In other words, Benedict took a staple of Western pro-life rhetoric, which is the need for coherence between a Catholic’s private beliefs and public positions, and gave it a far broader spin.

Santorum has been accused by some of cherry-picking Catholic doctrine and of failing to show the integrity he proclaims by not condemning capital punishment. In attacking him for this his critics are simplyfing the Catholic position with regard to capital punishment. It is not at all as clear-cut as is its proscription of the killing of innocent unborn children.

The Catechism of the Catholic Church (2266 and 2267) puts the teaching this way:

Preserving the common good of society requires rendering the aggressor unable to inflict harm. For this reason the traditional teaching of the Church has acknowledged as well‑founded the right and duty of legitimate public authority to punish malefactors by means of penalties commensurate with the gravity of the crime, not excluding, in cases of extreme gravity, the death penalty. For analogous reasons those holding authority have the right to repel by armed force aggressors against the community in their charge.

The primary effect of punishment is to redress the disorder caused by the offense. When his punishment is voluntarily accepted by the offender, it takes on the value of expiation. Moreover, punishment has the effect of preserving public order and the safety of persons. Finally punishment has a medicinal value; as far as possible it should contribute to the correction of the offender.[67]
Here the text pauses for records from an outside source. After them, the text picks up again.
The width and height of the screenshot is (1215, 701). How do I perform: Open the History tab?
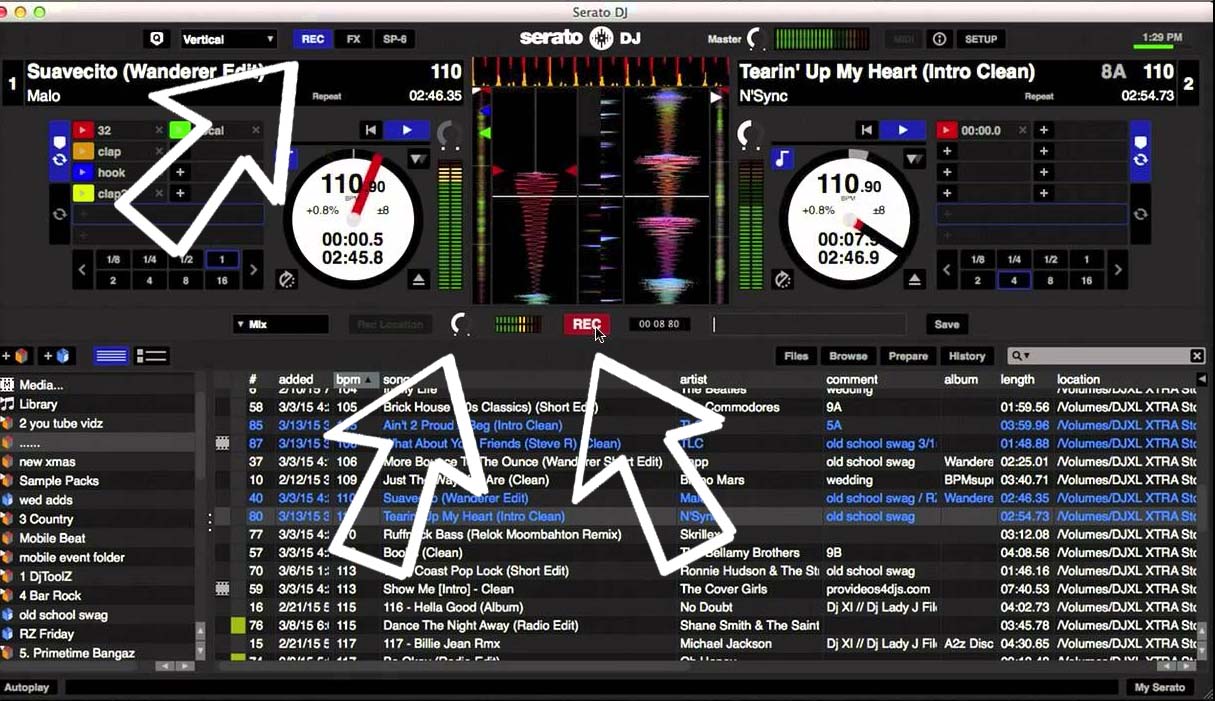coord(967,355)
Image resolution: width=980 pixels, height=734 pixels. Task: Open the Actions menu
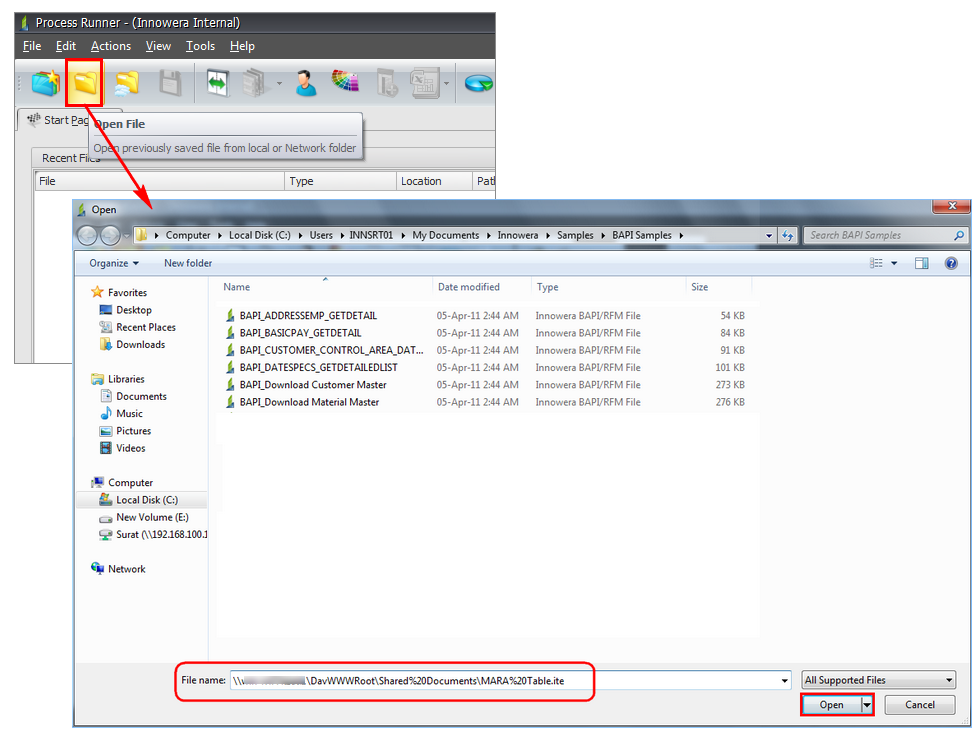pos(110,46)
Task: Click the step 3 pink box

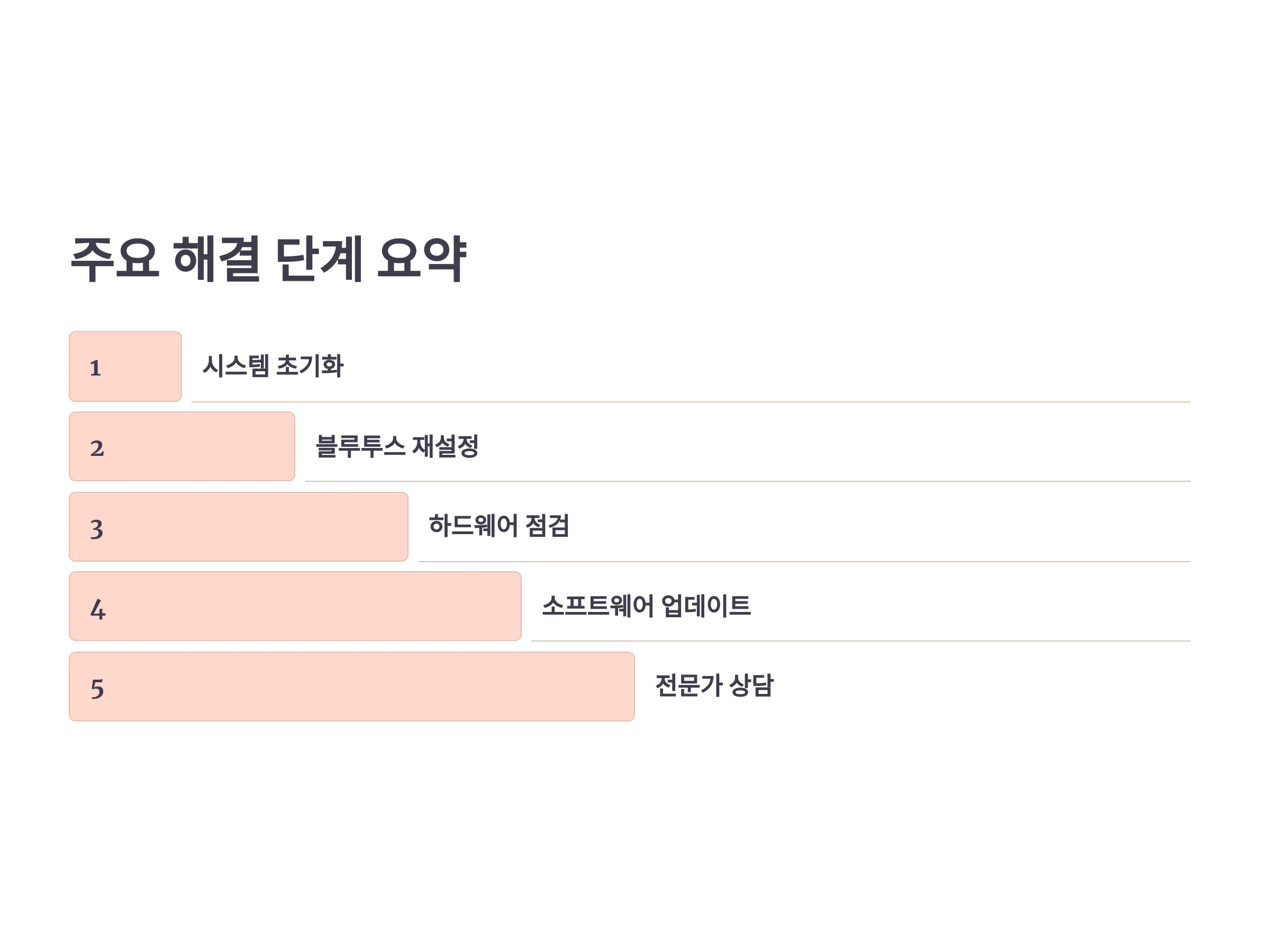Action: pos(239,527)
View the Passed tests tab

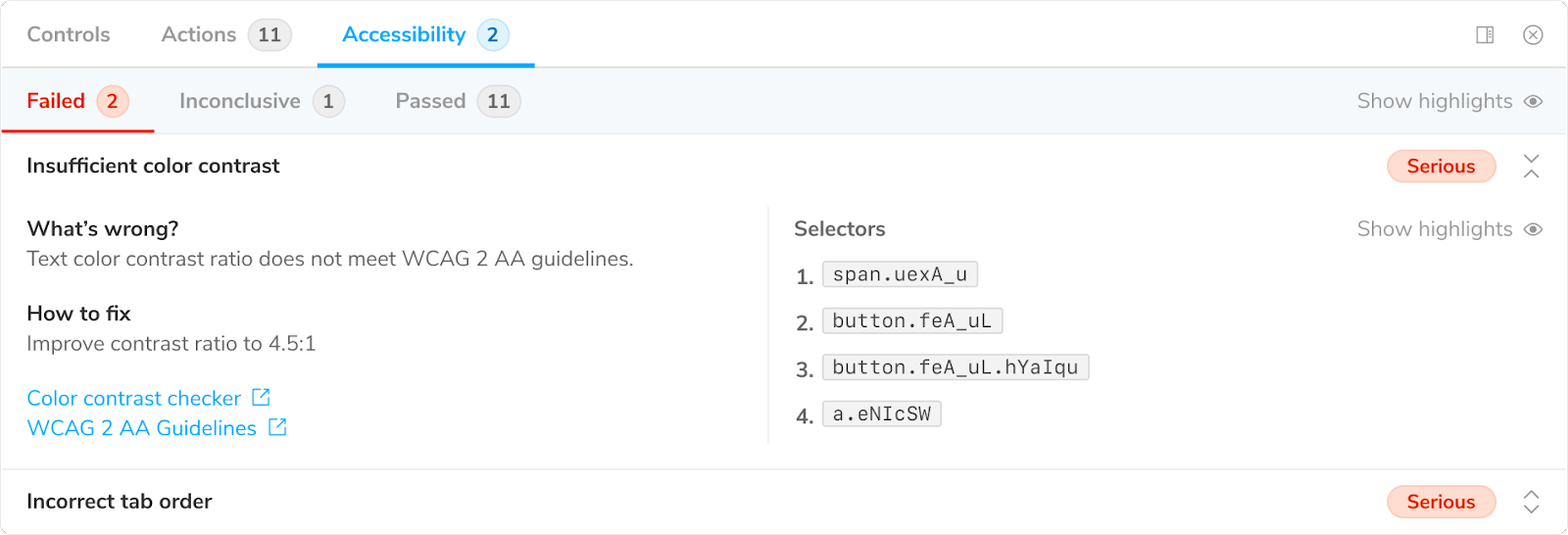[x=430, y=101]
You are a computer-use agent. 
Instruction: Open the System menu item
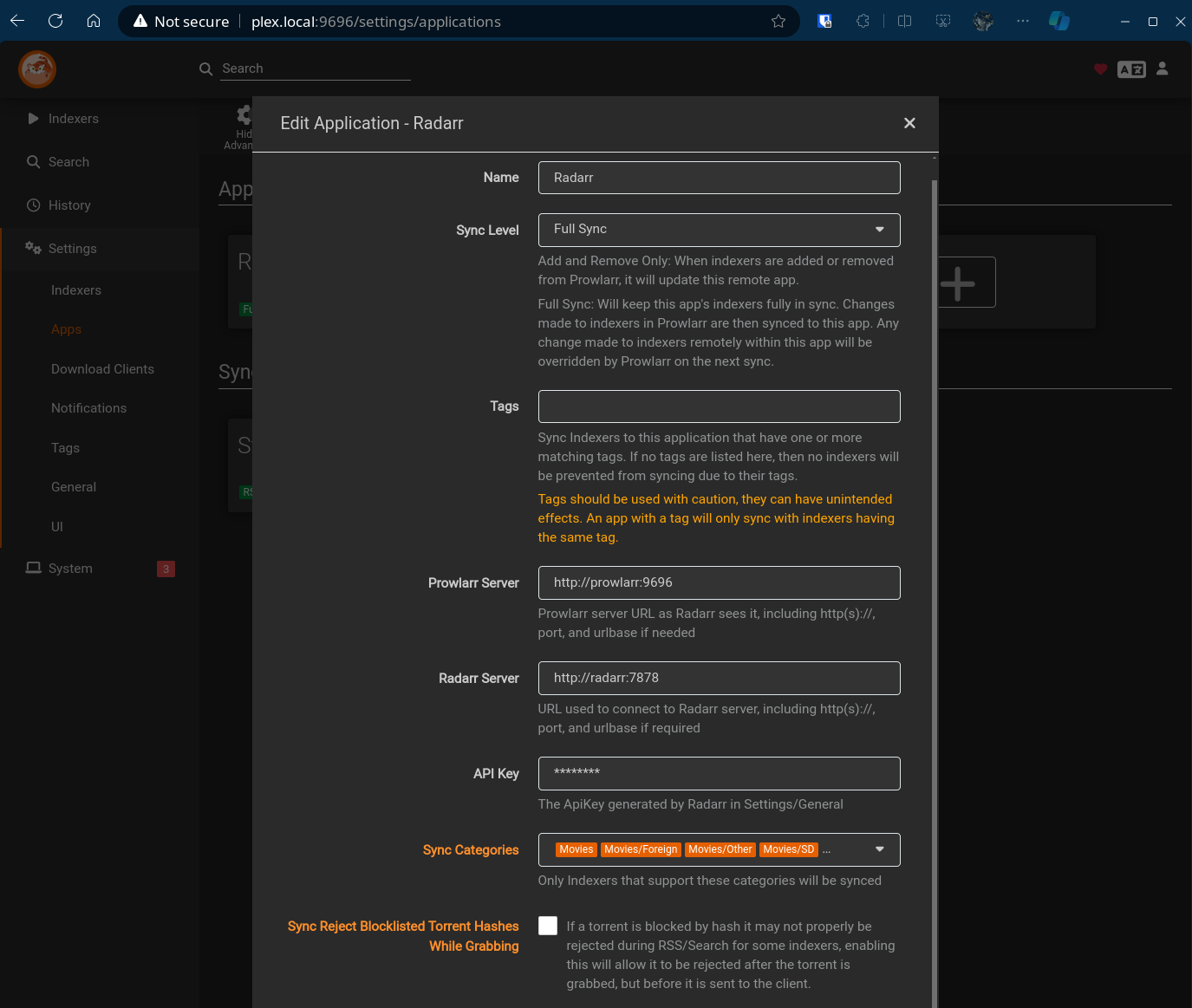70,569
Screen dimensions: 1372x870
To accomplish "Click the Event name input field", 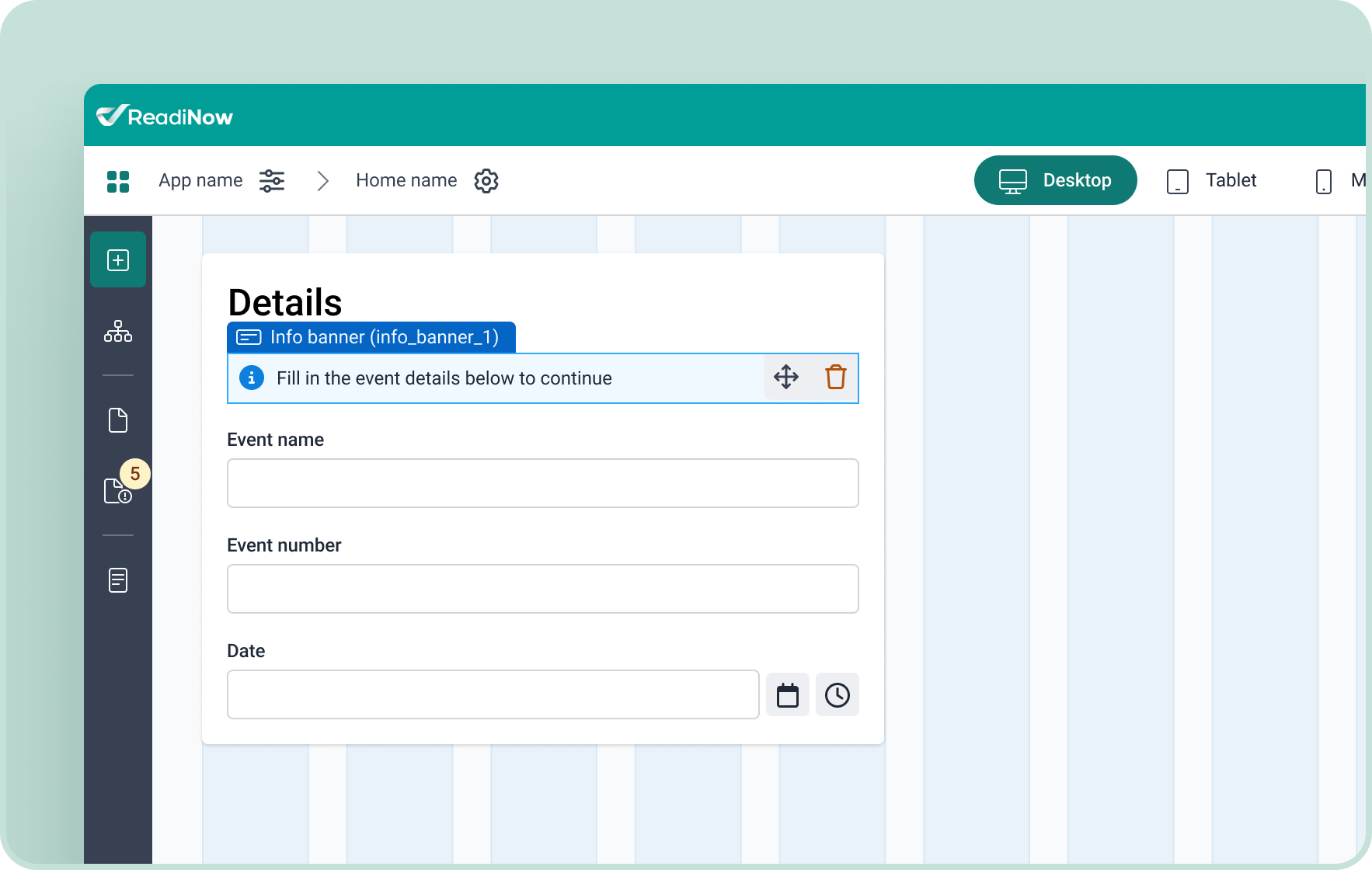I will (x=542, y=483).
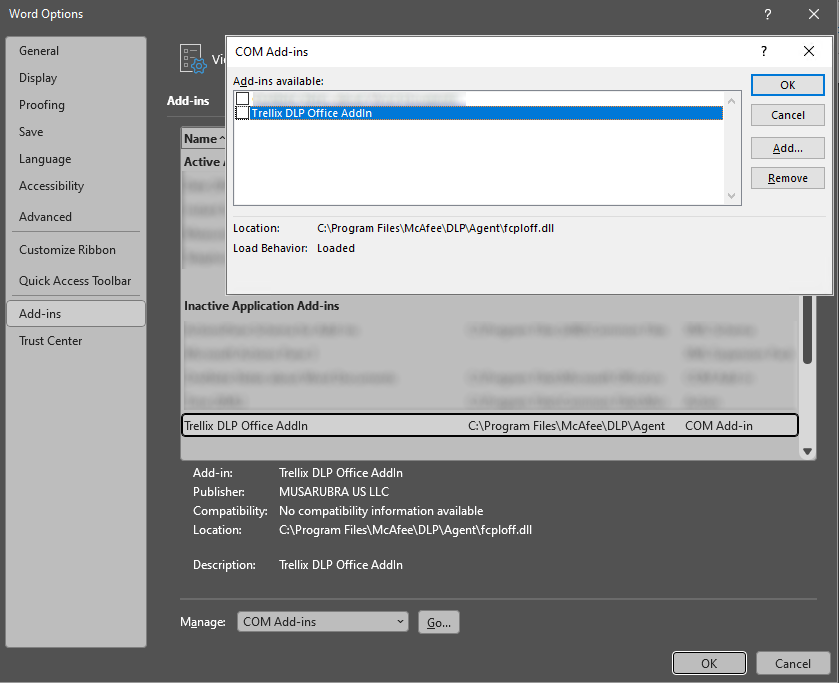Viewport: 839px width, 683px height.
Task: Click the Add... button
Action: tap(787, 148)
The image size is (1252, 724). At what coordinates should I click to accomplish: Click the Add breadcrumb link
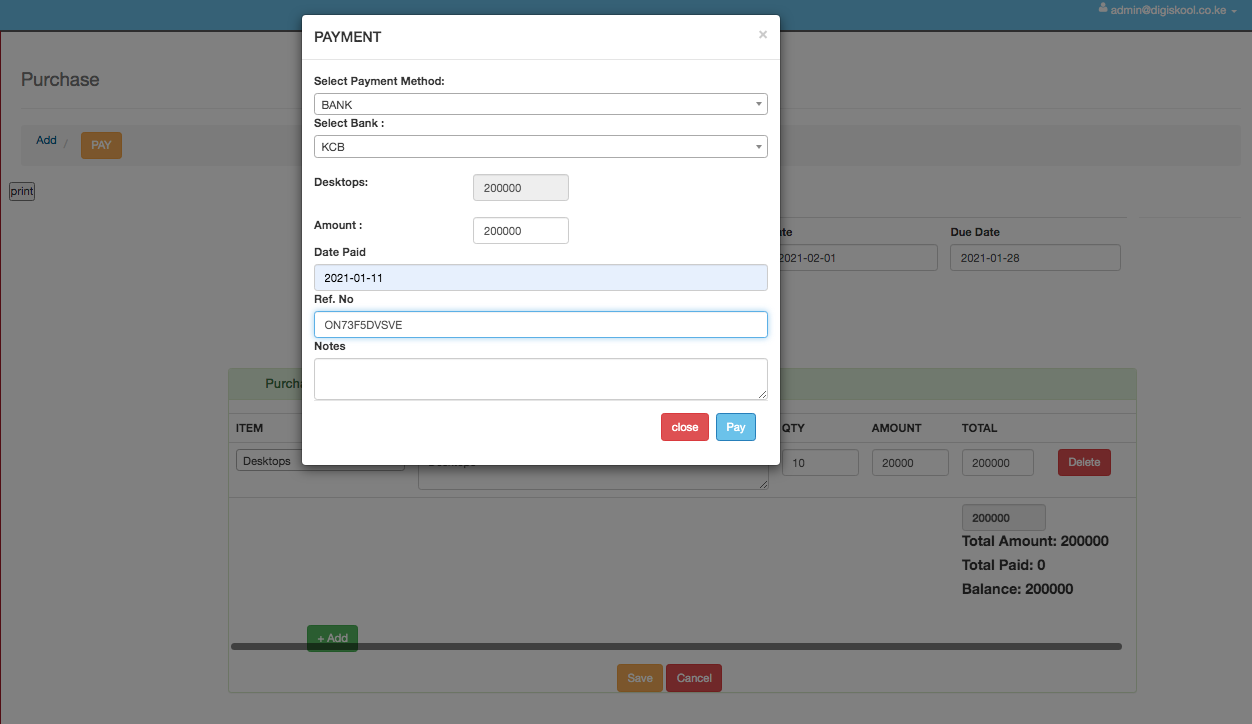tap(46, 140)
If bloodless means are sufficient to defend human lives against an aggressor and to protect public order and the safety of persons, public authority should limit itself to such means, because they better correspond to the concrete conditions of the common good and are more in conformity to the dignity of the human person.

This is very wise and a very humane appeal to Catholics to prudently judge the situation in the light of the prevailing circumstances in their society. It does not, however, categorically say that the taking of life is never justified. One may well feel – looking at American society – that the application of the death penalty in some states is a blemish on the face of that society. One may hope that in time the electorates in those states where it still applies will be moved to see that it is not necessary and deem it unjustified. Catholic teaching does not yet, however, take on itself the authority to tell them that they are, morally obliged to judge this to be the case.